U.K. Manufacturing demand slumps as activity remains weak – CBI

Swiss exports stagnated at – 0.4% and imports showed a decline of 3.3% in October

Upcoming Potential Catalysts on the Economic Calendar

Fed Mester speech at 5:00 pm GMT
Japan Inflation Rate at 11:30 pm GMT
Australia Retail Sales at 12:30 am GMT (Nov. 20)
Japan Manufacturing & Services PMI at 12:30 am GMT (Nov. 20)

What to Watch: AUD/CAD

AUD/CAD 1-Hour Forex Chart
AUD/CAD 1-Hour Forex Chart

On the one hour chart above of AUD/CAD, we can see the pair recently broke below a rising wedge pattern, a classic technical setup that could draw in price action traders.
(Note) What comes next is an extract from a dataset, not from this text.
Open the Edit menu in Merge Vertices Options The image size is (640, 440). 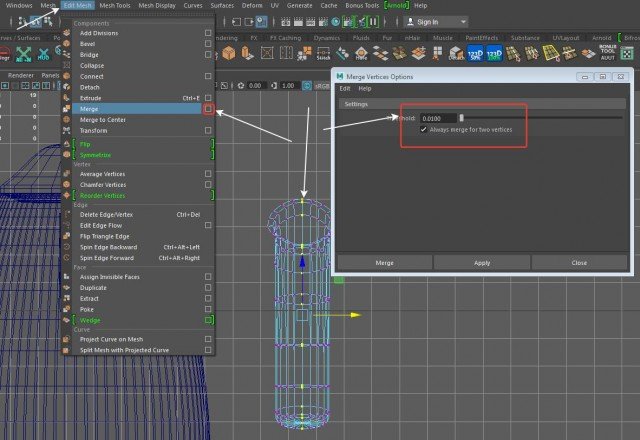coord(345,89)
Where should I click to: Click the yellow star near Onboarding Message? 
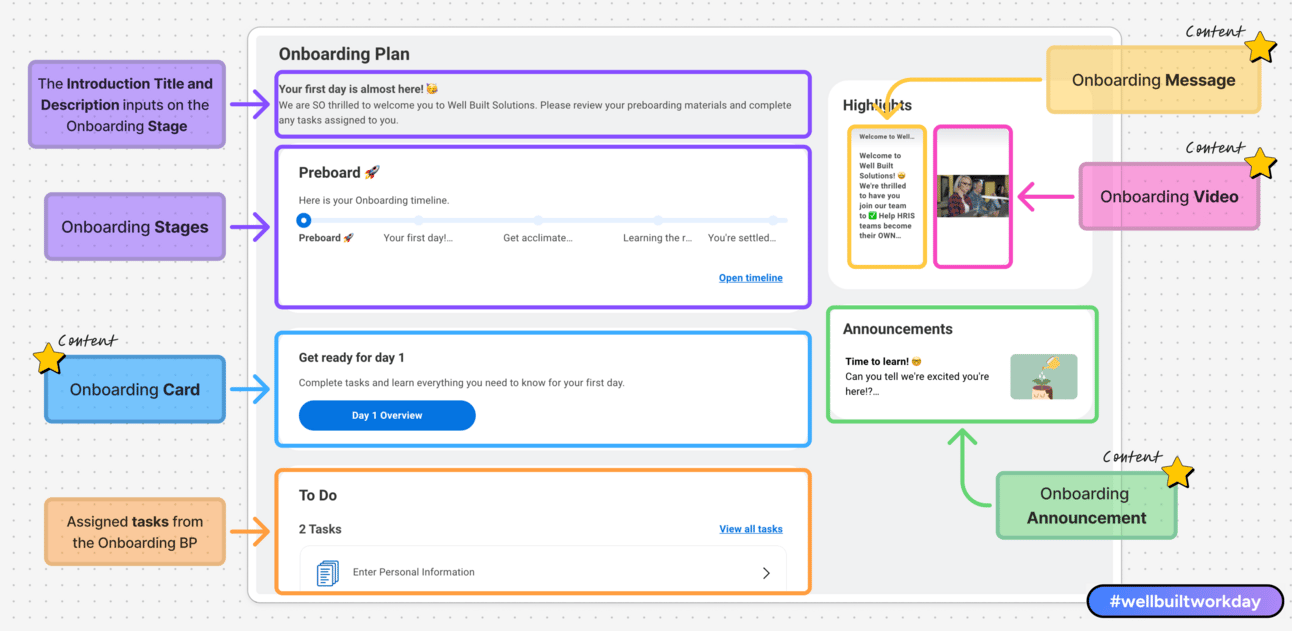click(x=1260, y=47)
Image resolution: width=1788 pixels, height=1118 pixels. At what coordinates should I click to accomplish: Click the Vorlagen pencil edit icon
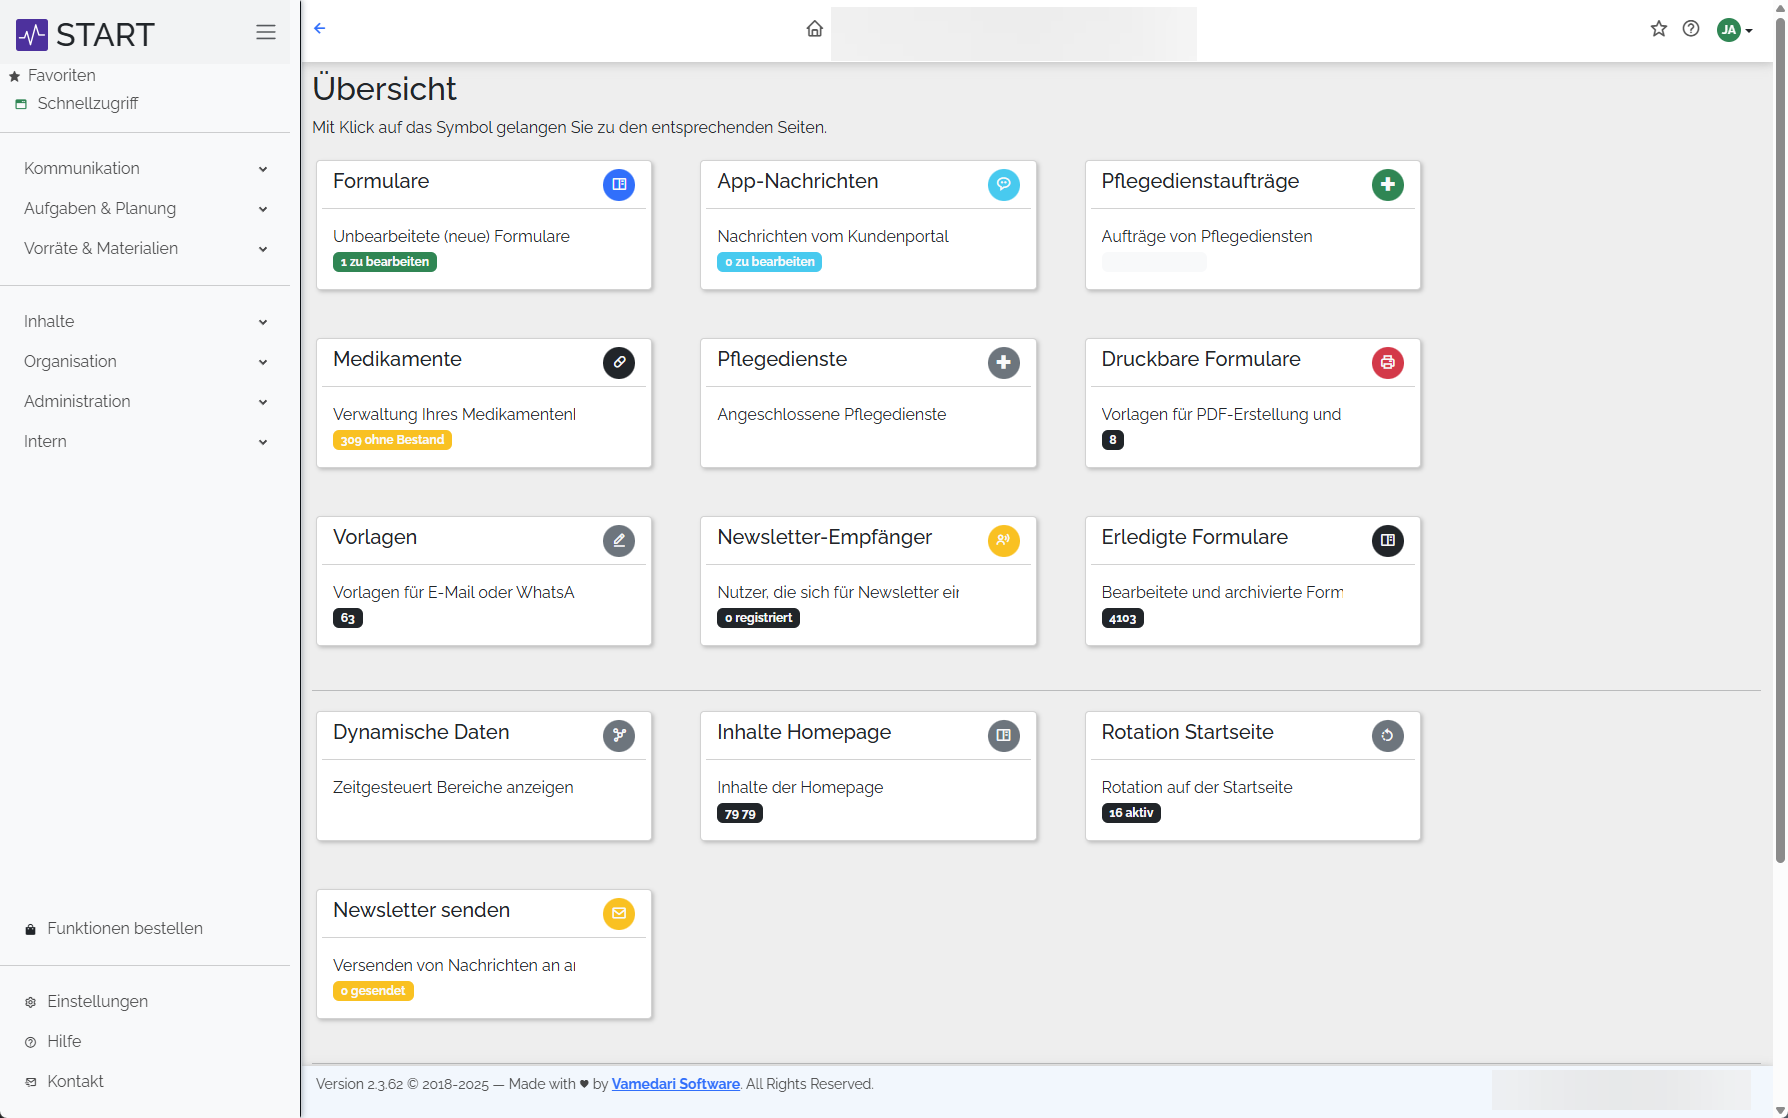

And with global risk sentiment likely leaning negative as traders focus on the renewed lock downs across Europe and the U.S. (and the likely negative effects on economic growth), odds are that the Australian dollar will underperform the Canadian dollar in this environment.

We also saw some support for the Canadian dollar earlier in the U.S. session, likely a reaction to the Canadian ADP employment update. While it did show a –79K jobs loss  in October, this was way, way below the -1,489K average loss over the last 6 months and the -564K loss in September.

More volatility could come for the pair in the upcoming Asia session with the latest Australia Retail Sales data. If we see that data point come in below the previous read of -1.1%, more Aussie bearishness could be on the way. Also, if more lockdowns are announced in the U.S. or Europe, the shift in global risk sentiment towards negative could pick up speed, likely hurting the Aussie more than the Loonie.

Watch out for this scenario to play out, and if it does, look for a break and bearish patterns below 0.9500 before considering a short position. Or if the pair bounces ahead of Asia session, watch the 0.9550 area for bearish reversal patterns before considering a short if the above scenario plays out.

This setup could work for both medium and longer time frames, especially if we do see fresh news of a potential delay in oil supplies from OPEC. This will likely support oil prices, which tends to be supportive of the Canadian dollar.